───── Recorded data ─────
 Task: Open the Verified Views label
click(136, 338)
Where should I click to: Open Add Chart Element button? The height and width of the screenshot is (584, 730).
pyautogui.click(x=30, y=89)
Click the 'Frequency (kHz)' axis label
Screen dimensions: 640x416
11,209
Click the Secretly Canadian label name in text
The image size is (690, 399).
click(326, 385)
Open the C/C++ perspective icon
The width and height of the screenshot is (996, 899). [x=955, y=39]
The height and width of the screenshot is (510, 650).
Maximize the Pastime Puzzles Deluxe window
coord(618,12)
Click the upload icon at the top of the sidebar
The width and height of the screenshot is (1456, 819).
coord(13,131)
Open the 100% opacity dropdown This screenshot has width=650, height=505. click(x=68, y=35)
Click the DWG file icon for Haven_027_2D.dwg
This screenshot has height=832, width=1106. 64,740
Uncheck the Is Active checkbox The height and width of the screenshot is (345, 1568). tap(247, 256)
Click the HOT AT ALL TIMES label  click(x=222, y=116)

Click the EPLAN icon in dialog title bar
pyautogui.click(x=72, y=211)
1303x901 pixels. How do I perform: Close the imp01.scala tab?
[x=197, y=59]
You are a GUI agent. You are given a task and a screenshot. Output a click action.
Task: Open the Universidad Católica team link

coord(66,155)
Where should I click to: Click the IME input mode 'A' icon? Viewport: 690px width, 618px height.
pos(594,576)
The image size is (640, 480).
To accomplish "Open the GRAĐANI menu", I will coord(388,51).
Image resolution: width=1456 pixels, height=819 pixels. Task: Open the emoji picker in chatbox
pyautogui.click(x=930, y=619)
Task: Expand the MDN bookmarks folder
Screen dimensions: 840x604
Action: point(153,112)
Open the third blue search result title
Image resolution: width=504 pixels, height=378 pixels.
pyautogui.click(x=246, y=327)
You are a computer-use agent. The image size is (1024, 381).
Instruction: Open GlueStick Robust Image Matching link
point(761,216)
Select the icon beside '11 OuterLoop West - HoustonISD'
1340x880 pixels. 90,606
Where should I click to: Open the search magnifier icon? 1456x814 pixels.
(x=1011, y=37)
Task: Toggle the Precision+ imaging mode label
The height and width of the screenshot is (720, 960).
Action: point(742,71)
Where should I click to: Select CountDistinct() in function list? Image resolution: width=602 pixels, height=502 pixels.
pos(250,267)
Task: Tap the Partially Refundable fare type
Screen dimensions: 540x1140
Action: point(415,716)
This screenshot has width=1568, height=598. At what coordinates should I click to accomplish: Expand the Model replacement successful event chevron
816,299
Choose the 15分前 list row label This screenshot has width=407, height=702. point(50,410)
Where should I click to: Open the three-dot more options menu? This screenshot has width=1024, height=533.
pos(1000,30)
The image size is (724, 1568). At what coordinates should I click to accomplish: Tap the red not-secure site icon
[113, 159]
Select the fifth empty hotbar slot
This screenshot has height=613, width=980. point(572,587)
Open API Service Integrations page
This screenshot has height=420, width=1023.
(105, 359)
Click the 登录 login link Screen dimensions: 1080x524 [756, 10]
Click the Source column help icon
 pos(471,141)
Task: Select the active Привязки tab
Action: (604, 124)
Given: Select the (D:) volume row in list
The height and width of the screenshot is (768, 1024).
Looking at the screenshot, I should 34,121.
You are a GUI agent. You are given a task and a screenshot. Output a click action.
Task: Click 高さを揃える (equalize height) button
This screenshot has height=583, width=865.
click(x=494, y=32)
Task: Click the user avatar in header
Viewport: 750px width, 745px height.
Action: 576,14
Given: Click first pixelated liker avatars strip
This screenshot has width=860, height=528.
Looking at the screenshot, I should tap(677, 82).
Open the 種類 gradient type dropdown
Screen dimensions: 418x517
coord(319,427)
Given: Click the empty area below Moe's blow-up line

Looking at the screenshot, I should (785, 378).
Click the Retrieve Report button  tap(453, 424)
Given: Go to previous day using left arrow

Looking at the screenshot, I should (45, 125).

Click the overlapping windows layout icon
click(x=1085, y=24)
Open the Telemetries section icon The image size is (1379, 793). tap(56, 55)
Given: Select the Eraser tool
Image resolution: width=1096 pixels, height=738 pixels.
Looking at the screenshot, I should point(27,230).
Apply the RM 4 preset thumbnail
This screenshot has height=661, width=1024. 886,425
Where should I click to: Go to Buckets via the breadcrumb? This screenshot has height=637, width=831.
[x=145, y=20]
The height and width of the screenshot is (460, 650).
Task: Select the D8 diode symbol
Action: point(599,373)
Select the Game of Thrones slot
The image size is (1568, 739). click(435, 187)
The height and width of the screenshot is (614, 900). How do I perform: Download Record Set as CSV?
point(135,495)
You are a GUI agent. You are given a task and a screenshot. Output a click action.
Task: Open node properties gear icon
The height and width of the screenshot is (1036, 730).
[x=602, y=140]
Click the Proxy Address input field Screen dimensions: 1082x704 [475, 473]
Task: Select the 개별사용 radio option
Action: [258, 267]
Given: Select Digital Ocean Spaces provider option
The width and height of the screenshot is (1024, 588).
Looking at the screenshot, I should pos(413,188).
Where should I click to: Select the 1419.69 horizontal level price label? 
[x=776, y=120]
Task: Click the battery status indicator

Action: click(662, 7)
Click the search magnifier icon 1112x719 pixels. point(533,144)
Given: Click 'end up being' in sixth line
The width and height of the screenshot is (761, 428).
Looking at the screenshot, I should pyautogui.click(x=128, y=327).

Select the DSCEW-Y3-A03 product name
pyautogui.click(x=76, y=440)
─────
Task to complete
How many lines in the listing above include the word "type"? Respond with the number and nothing else.

Expected answer
2